## Exercise
Shown below is a listing with pictures; reproduce exactly, and only, the lines between the ones containing "Where should I click to: Select" and "Image resolution: width=1024", inclusive, leaving the pictures out.

[Exercise input Boundary: Start]

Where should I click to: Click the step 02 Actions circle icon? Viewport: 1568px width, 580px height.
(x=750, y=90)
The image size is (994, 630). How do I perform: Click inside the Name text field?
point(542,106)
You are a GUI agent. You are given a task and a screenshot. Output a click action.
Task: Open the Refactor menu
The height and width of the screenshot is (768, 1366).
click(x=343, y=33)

[Exercise input Boundary: End]
[Exercise input Boundary: Start]

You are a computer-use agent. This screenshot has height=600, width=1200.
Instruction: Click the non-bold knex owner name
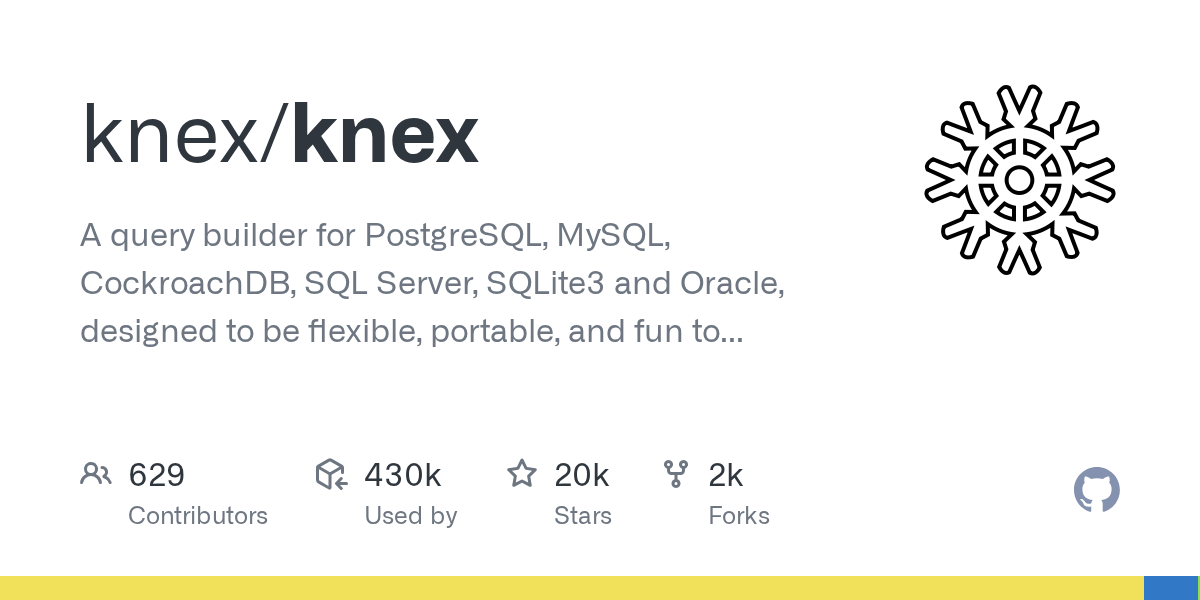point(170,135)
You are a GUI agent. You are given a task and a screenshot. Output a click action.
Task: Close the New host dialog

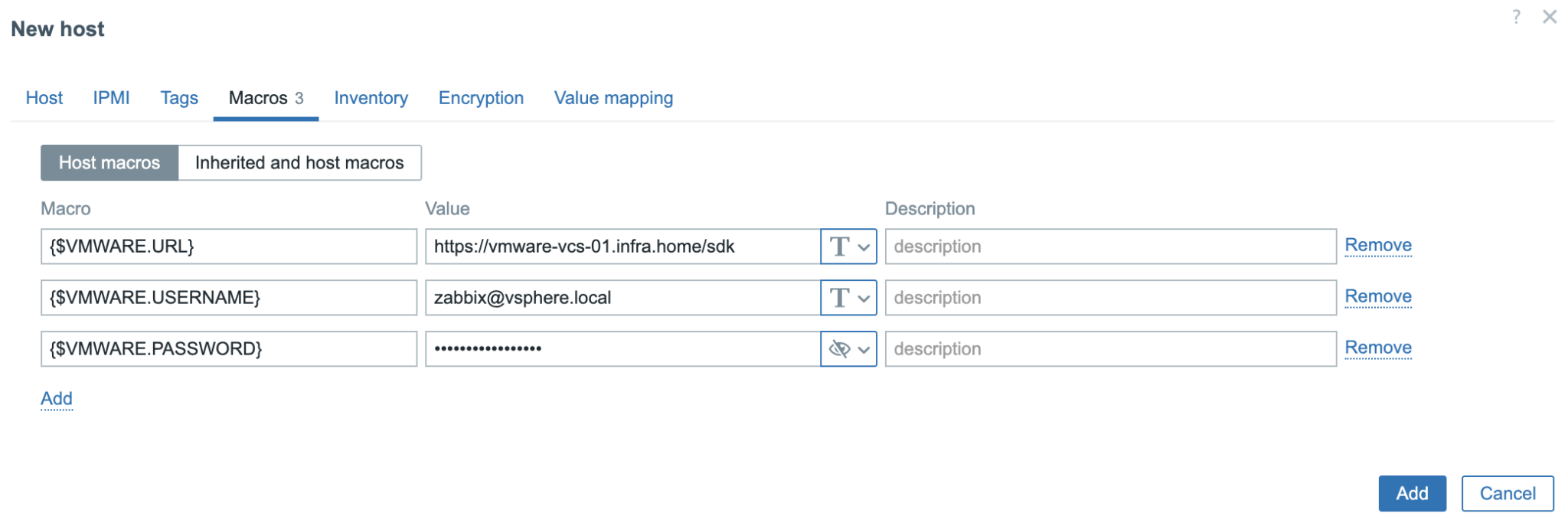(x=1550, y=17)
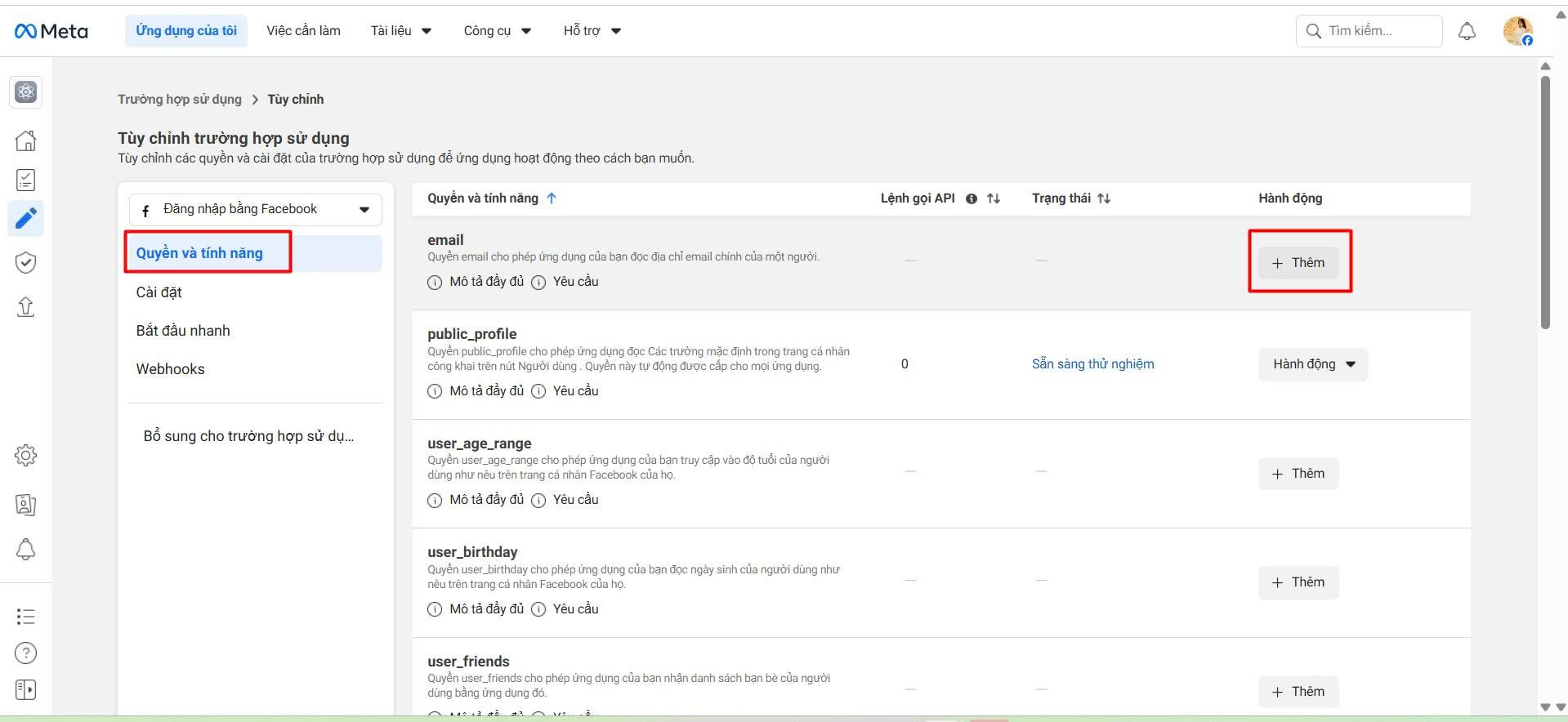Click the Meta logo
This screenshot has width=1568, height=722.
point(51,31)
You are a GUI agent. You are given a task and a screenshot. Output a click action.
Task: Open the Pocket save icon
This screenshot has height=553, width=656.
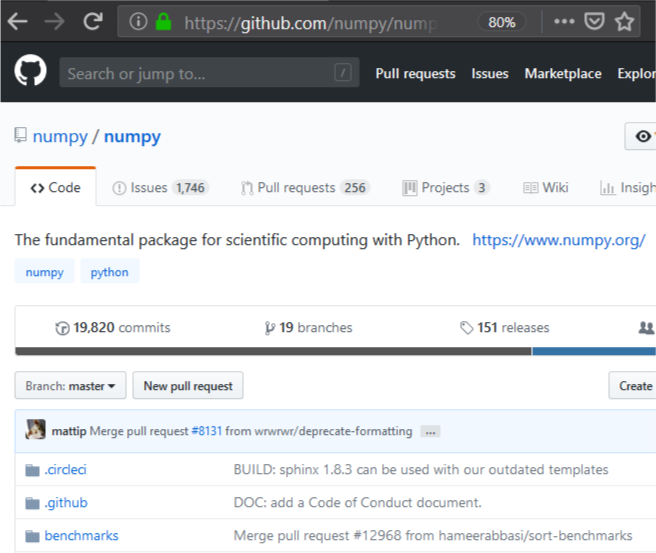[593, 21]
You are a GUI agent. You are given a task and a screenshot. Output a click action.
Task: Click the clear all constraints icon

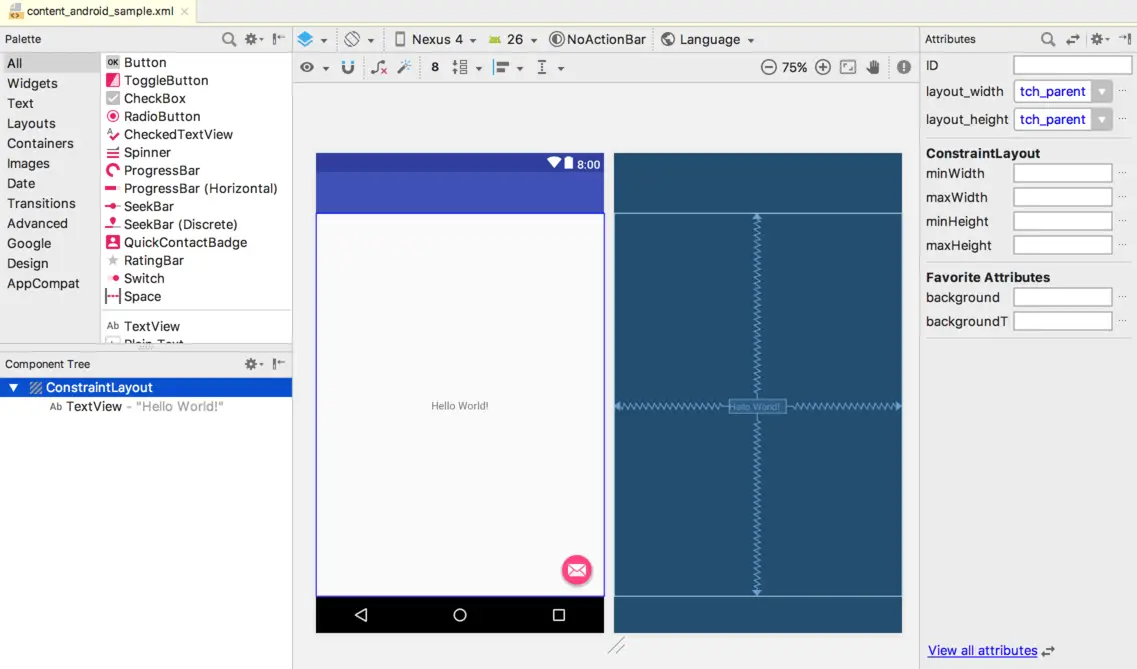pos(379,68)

[Exercise input Boundary: End]
[Exercise input Boundary: Start]

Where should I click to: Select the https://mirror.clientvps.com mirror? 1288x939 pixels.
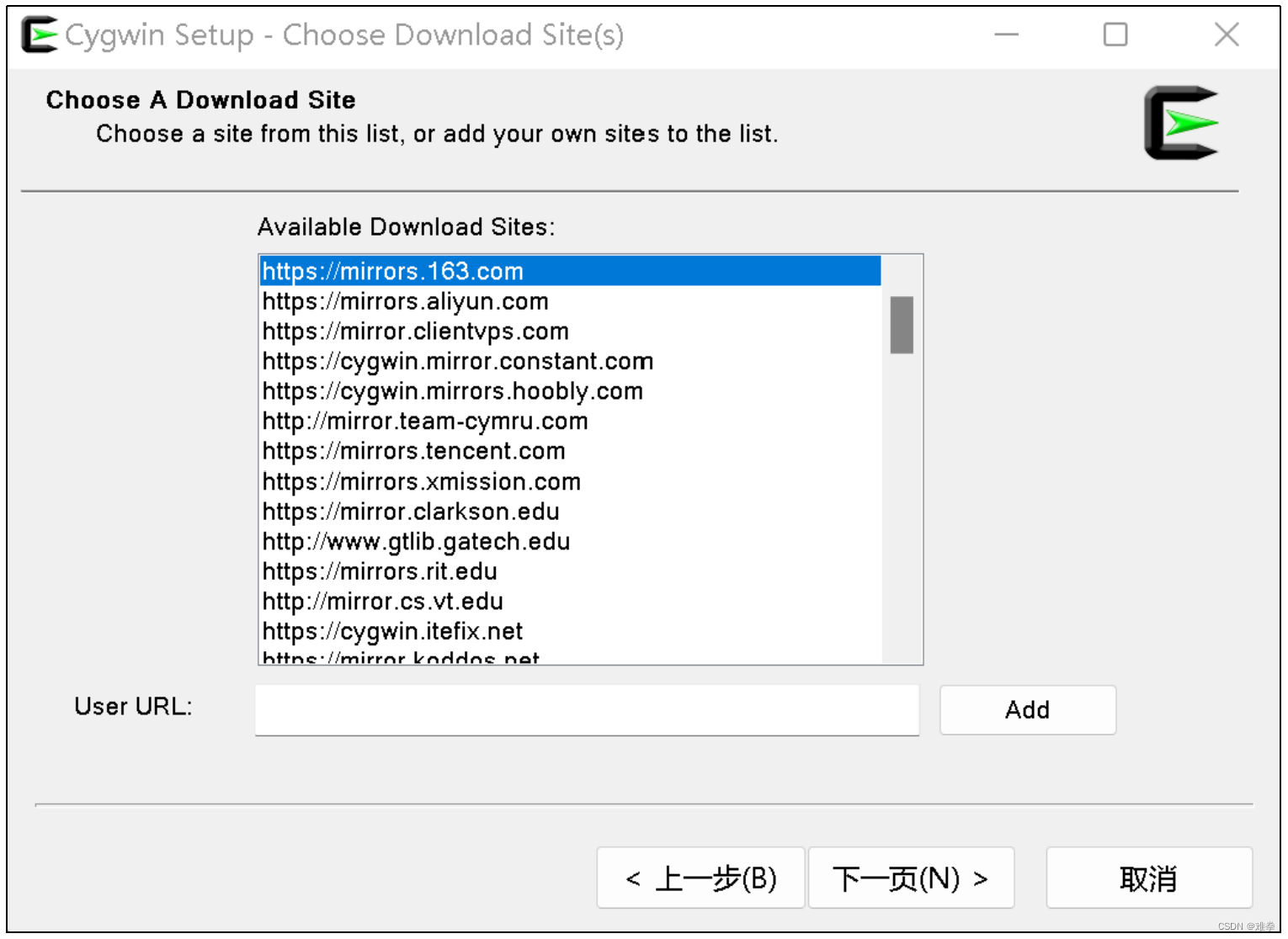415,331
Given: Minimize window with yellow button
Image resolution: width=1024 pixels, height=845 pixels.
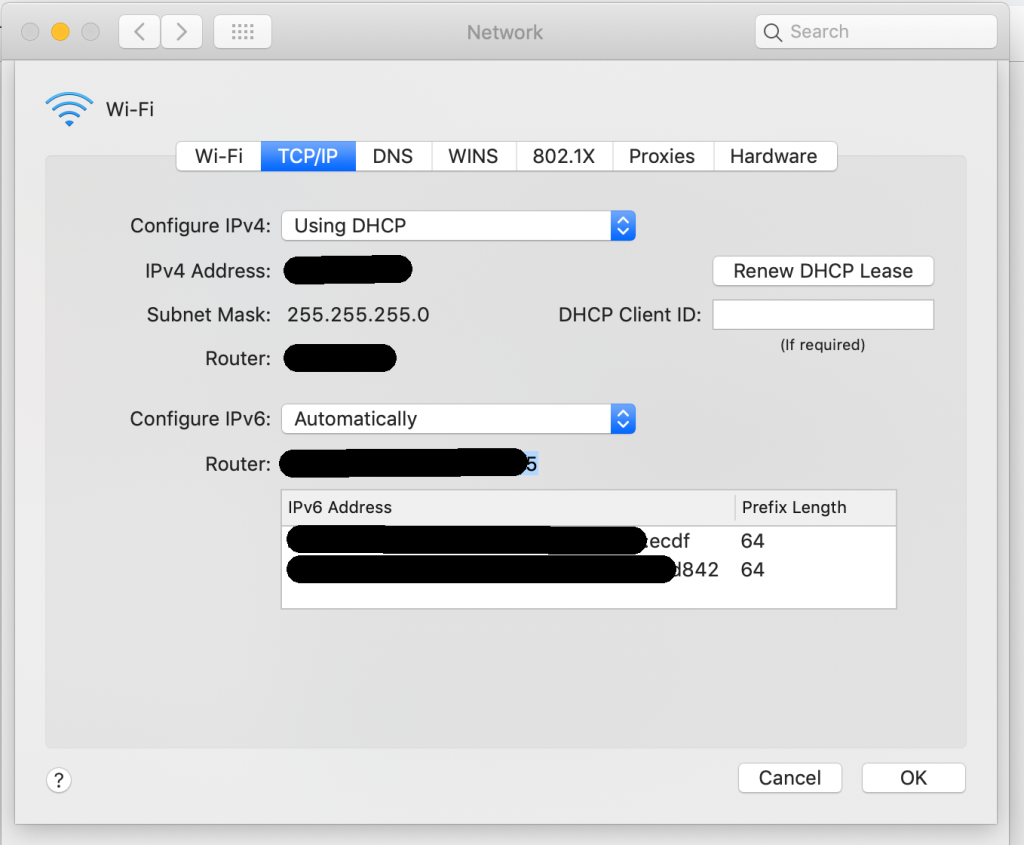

[Exercise input Boundary: End]

## Reply
Where should I click to: Select the https://mirror.clientvps.com mirror? 1288x939 pixels.
415,331
Given: Minimize window with yellow button
Image resolution: width=1024 pixels, height=845 pixels.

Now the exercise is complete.